You'd have a hard time finding a more formidable list of opponents than the one attached to Belfort: Randy Couture (three times), Chuck Liddell, Wanderlei Silva, Tito Ortiz, Alistair Overeem, all in their prime when Belfort fought them. Don't forget that Belfort was eager to save the ill-fated third Affliction event by fighting a peak Fedor Emelianenko, despite fighting two weight classes lower. Since his return to the UFC, Belfort has fought killers from Anderson Silva to Anthony Johnson to Jon Jones. Belfort laments a culture where MMA fighters sidestep opponents in favor of easier match-ups, and he lives by example.
But the perennial question is how many of the high points in Belfort's career started with a syringe. There was essentially no drug testing in MMA during Belfort's late 1990s stint in the UFC. In 2006, he failed a commission screening for 4-hydoxytestosterone but continued to compete abroad. Prior to his 2012 bout with Jones, Belfort received an therapeutic use exemption for testosterone replacement therapy—problematic considering the intent of exemptions to aid legitimate medical problems, not help past steroid users deal with those drugs' long-term effects.
Belfort has rarely been up front or contrite about his history with performance-enhancing drugs. Fighting in Brazil—away from the prying eyes of stateside athletic commissions—Belfort usually deflected post-fight questions about TRT in favor of talking about the power of positive thinking and giving daps to Jesus. He canceled an interview when he found out TRT questions weren't off the menu. He once threatened to have a reporter beaten up for asking anyway.

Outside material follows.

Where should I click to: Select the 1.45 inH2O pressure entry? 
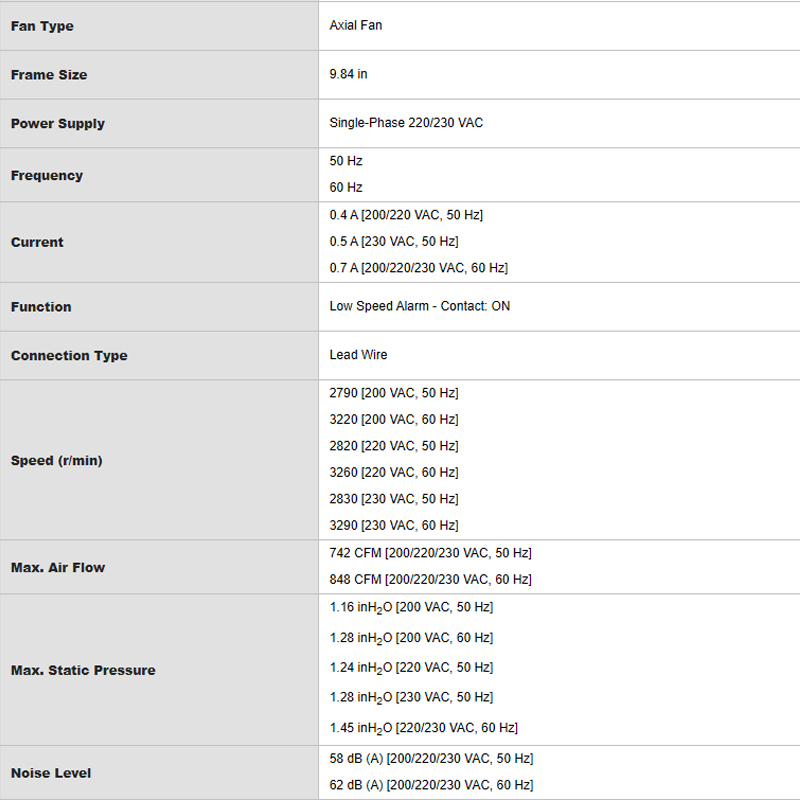(423, 728)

When Belfort failed a surprise drug test in February 2014 and regulators decided the same month that TRT was too insane to allow anymore, he became a cautionary tale from the TRT era. Having earned a title shot before the ban, the post-TRT Belfort showed up visibly deflated for a fight with champion Chris Weidman in 2015, and he was good for a half-hearted blitz before getting mounted and pounded out. He beat fellow TRT deserter Dan Henderson before fighting Ronaldo "Jacare" Souza, and getting TKO'd in a one-sided first round. He lost again to Gegard Mousasi by TKO in October.
So how much does that diminish the fact that the winning version of Belfort has always been exciting? No matter how moody or guarded Belfort is to reporters, does it erase the awe you felt the first time you saw him perform a lobotomy on Marvin Eastman with his knee instead of an icepick? If you didn’t know or didn’t care about the moral dimensions of the secret sauce that congealed inside his inflated trapezius muscles, could you be anything but impressed by his consecutive head kick finishes of future champions in 2013? How much can you chalk up to Belfort simply adapting to the changing circumstances of his sport? And does the totality of his career leave you, the viewer, wishing for him to get his comeuppance in the form of another one-sided beating, or to show that the old guard can soldier on?
MMA has a complicated, bipolar history: the sport's adjacency to death was an early selling point ("two men enter, one man leaves") before it became a liability to run away from, and performance-enhancing drugs were a thinly veiled custom before they became a plague to wipe out. In a career spanning 20 of the UFC's 24 years, Vitor Belfort has played the young upstart and the young dinosaur, the bulldozer and the bulldozed, the title contender (and, under technical circumstances, light heavyweight title holder) and the veteran veering into a ditch, the fighter who never backed away from the challenge and the system-gamer who had few compunctions about working the blurry edges of the rules. He is made up of truths both remarkable and uncomfortable, like prizefighting itself.